Em 2007, a OMS atribuiu ao psicólogo o trabalho de minimizar
o sofrimento em relação ao paciente, à família e à equipe de saúde, todos
considerados cuidadores. A mesma
organização entende e recomenda reafirmar a vida e considerar a morte como um
processo normal, sem apressar ou adiar a morte, oferecer alívio à dor e a
outros sintomas que causem sofrimento, integrar aspectos psicológicos e
espirituais dos cuidados aos pacientes, oferecer apoio para que se viva tão ativamente
quanto possível até a morte, oferecer apoio à família no enfrentamento da
doença e do luto. Deixando claro que os cuidados paliativos não significam
“nada mais será feito” já que sempre há uma terapêutica a ser preconizada para
um doente[5] com
ações paliativas:
Qualquer
medida terapêutica, sem intenção curativa, que visa a diminuir, em ambiente
hospitalar ou domiciliar, as repercussões negativas da doença sobre o bem-estar
do paciente. É parte integrante da prática do profissional de saúde,
independente da doença ou de seu estágio de evolução. (MACIEL, 2008, p.23)[6]
São procedimentos
que diminuem os sintomas de desconforto, capazes de evitar o sofrimento e a dor
que podem envolver essa situação até o final da vida, indispensáveis ao
paciente.
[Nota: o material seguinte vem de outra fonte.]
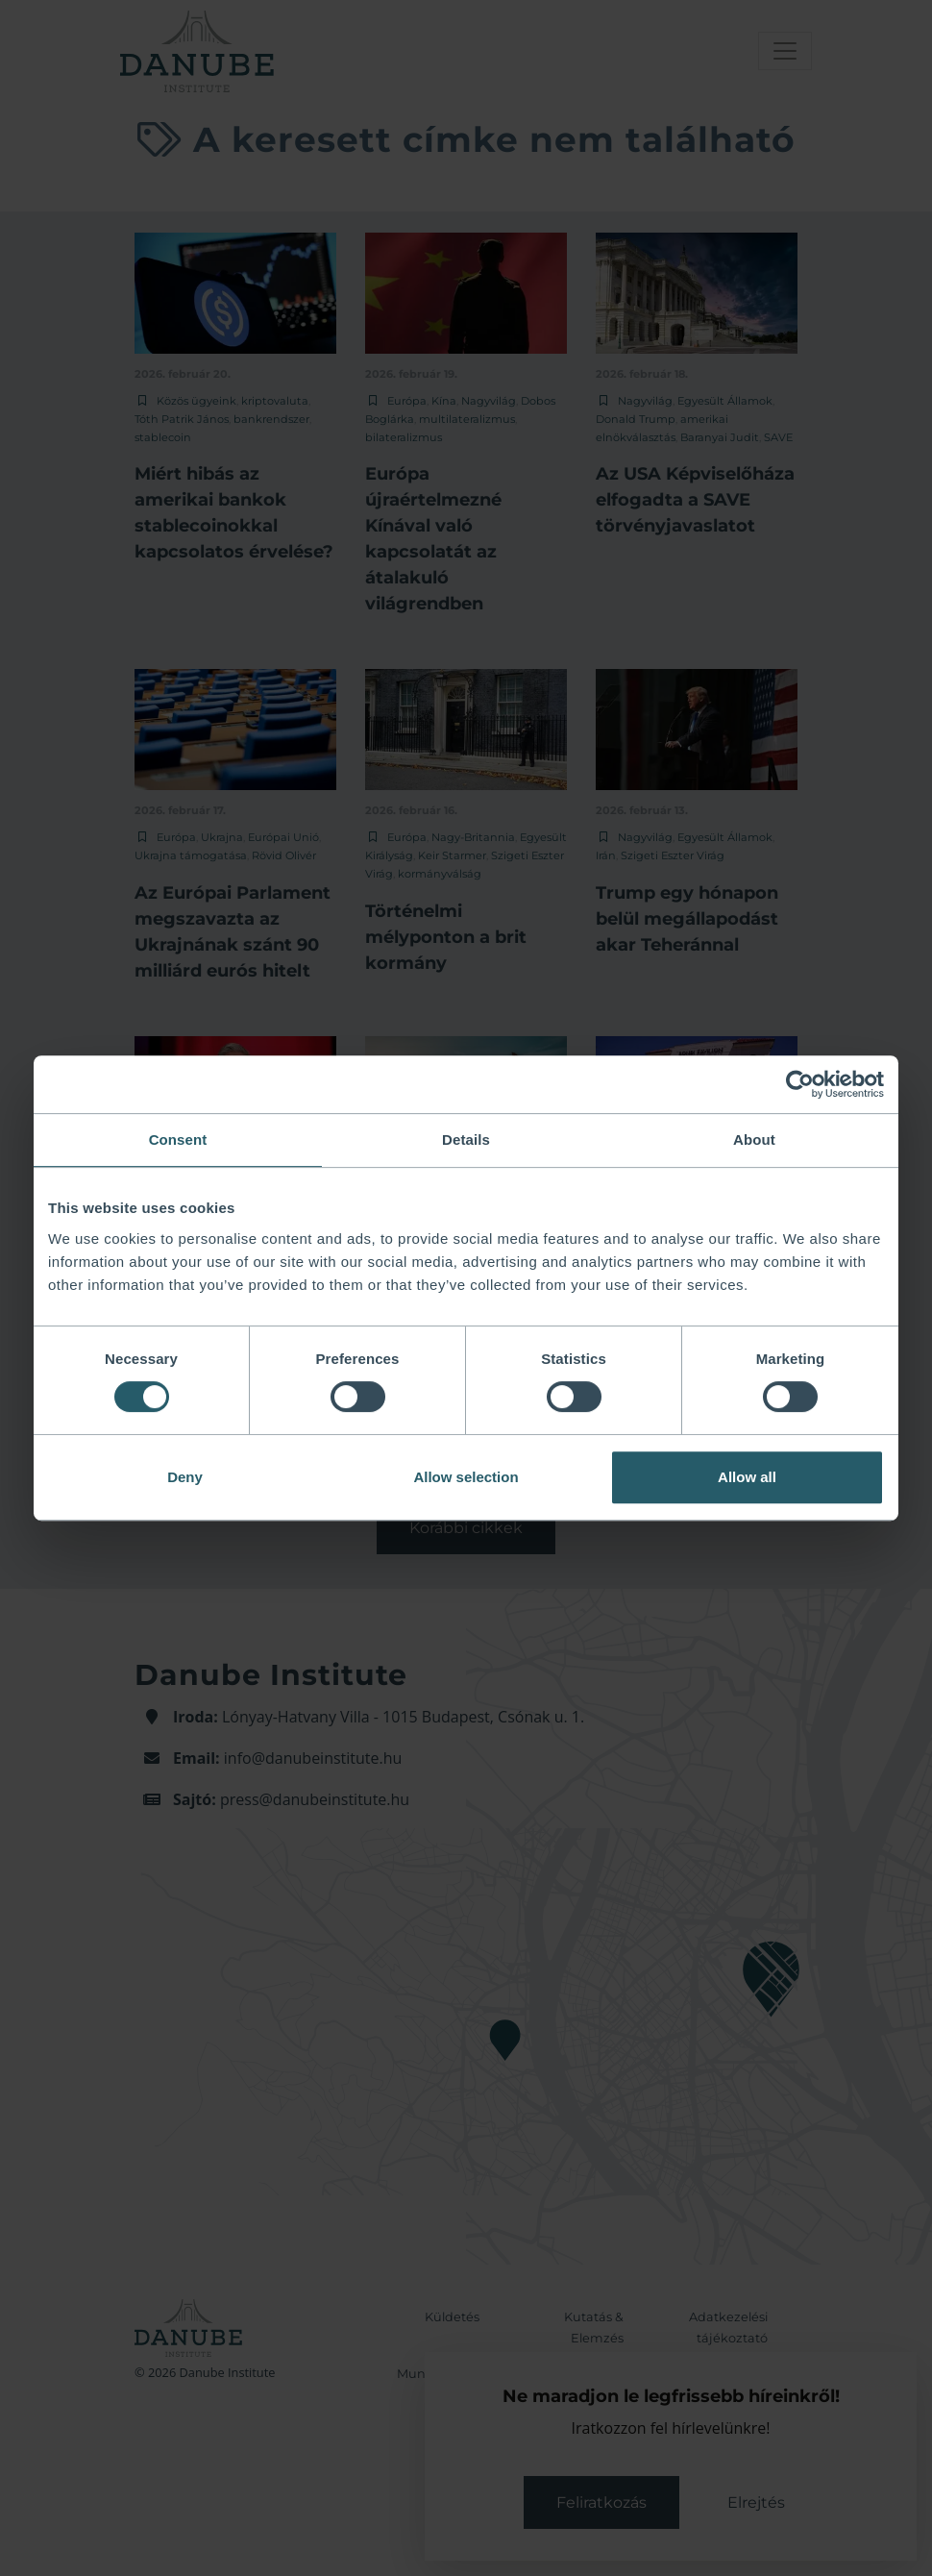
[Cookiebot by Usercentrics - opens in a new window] (800, 1084)
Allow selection (465, 1477)
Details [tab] (466, 1139)
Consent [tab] (178, 1139)
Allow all (747, 1477)
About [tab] (754, 1139)
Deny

É esperado que o psicólogo neste contexto tenha habilidades
relacionadas às questões do final da vida, a fim de responder aos desafios
encontrados nesse contexto laboral instável, de alto risco de mortalidade,
presença de diferentes saberes e intensas demandas familiares. Este
profissional atua com o paciente e com os cuidadores, seja a família ou a equipe de saúde, com escuta ativa; boa
comunicação; conhecimento técnico dos quadros clínicos e criatividade para
aprimorar estratégias de enfrentamentos, condizentes com essa realidade de
adaptação, de perdas e de lidar com o luto. Cabe a ele lidar com as diferenças
de crenças, valores e conhecimentos que o permeiam tanto pela família, quanto
os membros da equipe; atuando assim como ponte entre os diferentes membros
envolvidos.
Tão difícil se faz,
em tempos modernos, cuidar da sobrevivência da esperança ou lidar com a
frustração da impotência frente a morte, que passou do meio público e familiar
para o ambiente hospitalar. Diante desse quadro surge a necessidade de retomar a função do
cuidar. Em meados do século XX, volta-se a questionar o cuidar, para os
profissionais de saúde, para além do curar. É nesse contexto que a função do
psicólogo se tornou fundamental para o acolhimento, a humanização, troca de
saberes e oferecendo suporte necessário para este momento.